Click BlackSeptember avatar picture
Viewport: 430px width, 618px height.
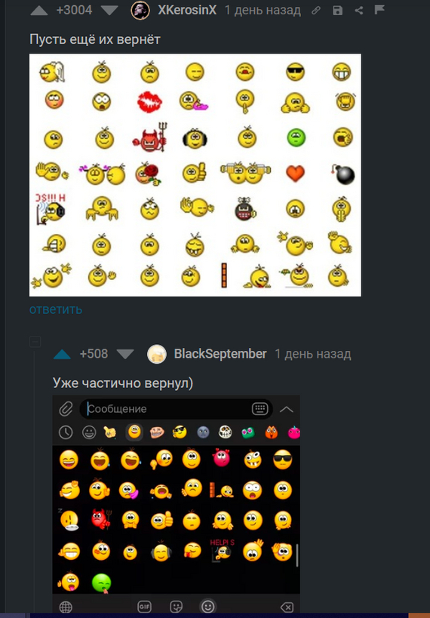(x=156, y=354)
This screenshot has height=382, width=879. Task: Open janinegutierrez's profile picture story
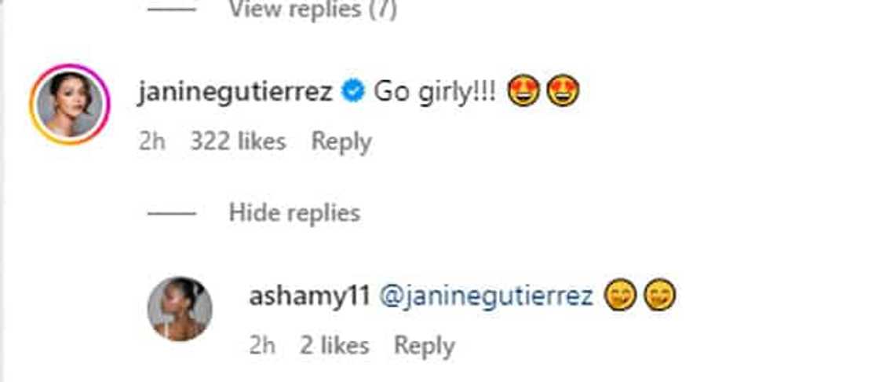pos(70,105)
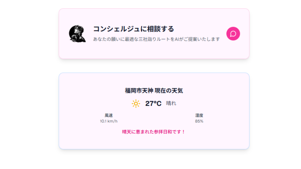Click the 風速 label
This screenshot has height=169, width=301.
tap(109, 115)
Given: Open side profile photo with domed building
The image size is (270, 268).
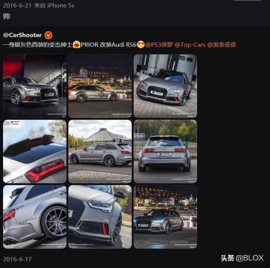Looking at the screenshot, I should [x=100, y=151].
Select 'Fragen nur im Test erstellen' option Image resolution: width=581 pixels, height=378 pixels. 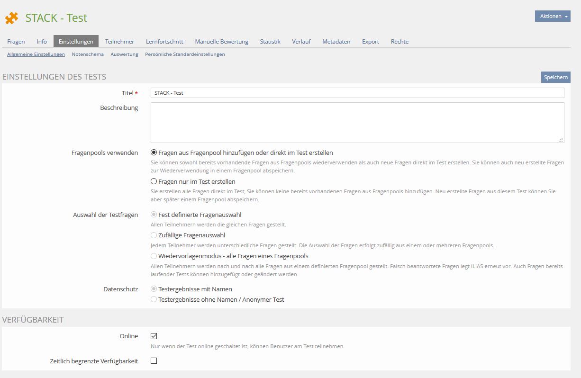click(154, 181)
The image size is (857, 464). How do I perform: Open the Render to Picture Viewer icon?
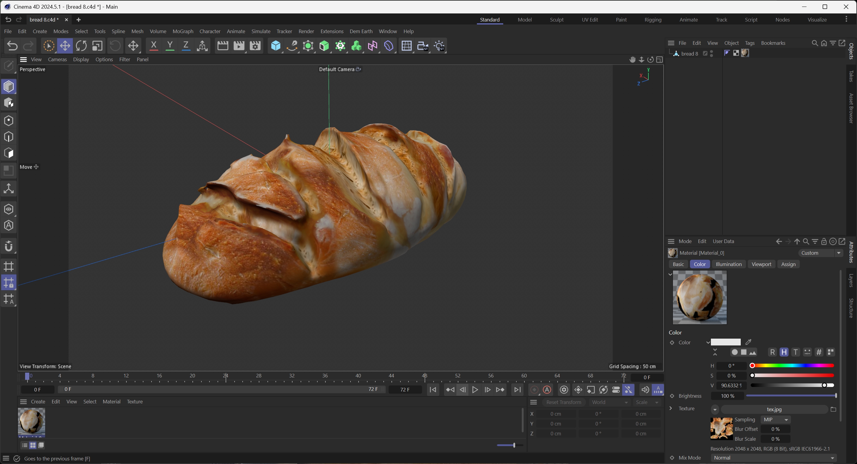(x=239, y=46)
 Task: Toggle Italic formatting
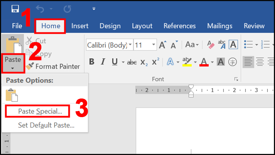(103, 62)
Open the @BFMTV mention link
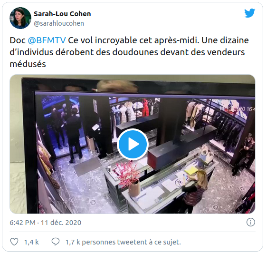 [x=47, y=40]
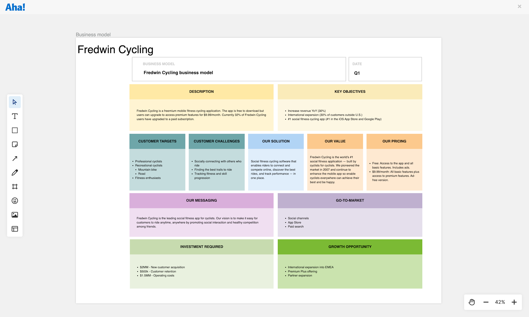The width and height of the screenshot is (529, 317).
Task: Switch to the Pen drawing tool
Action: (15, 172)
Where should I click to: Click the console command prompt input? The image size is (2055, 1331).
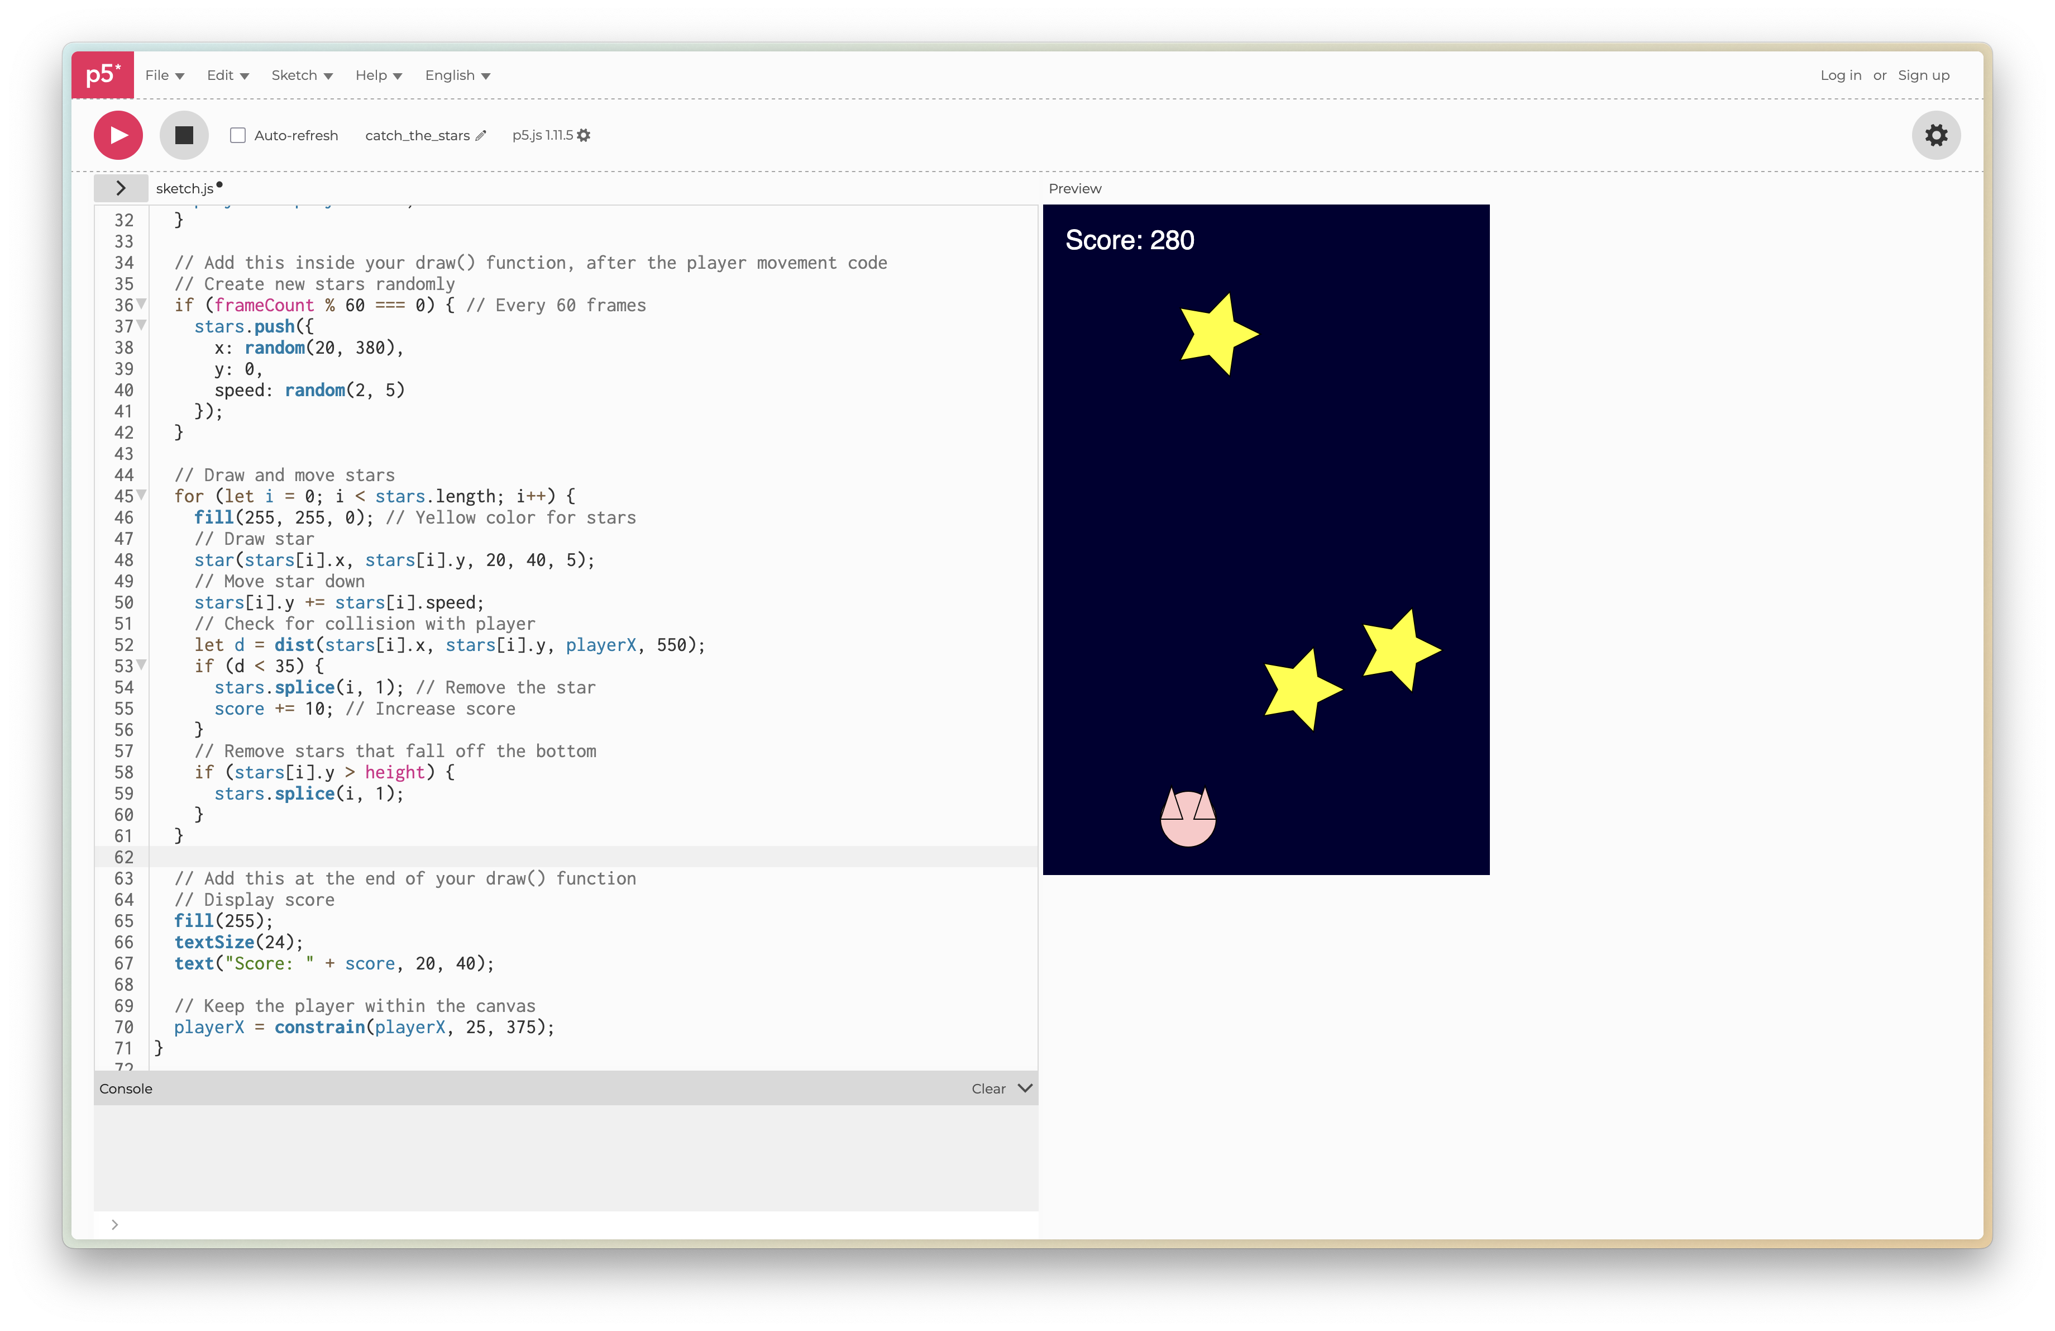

+++

=== EXERCISE OBJECTIVE ===
Count the lines above that contain the string "Open", and reply with only that number.

=== WORKED ANSWER ===
4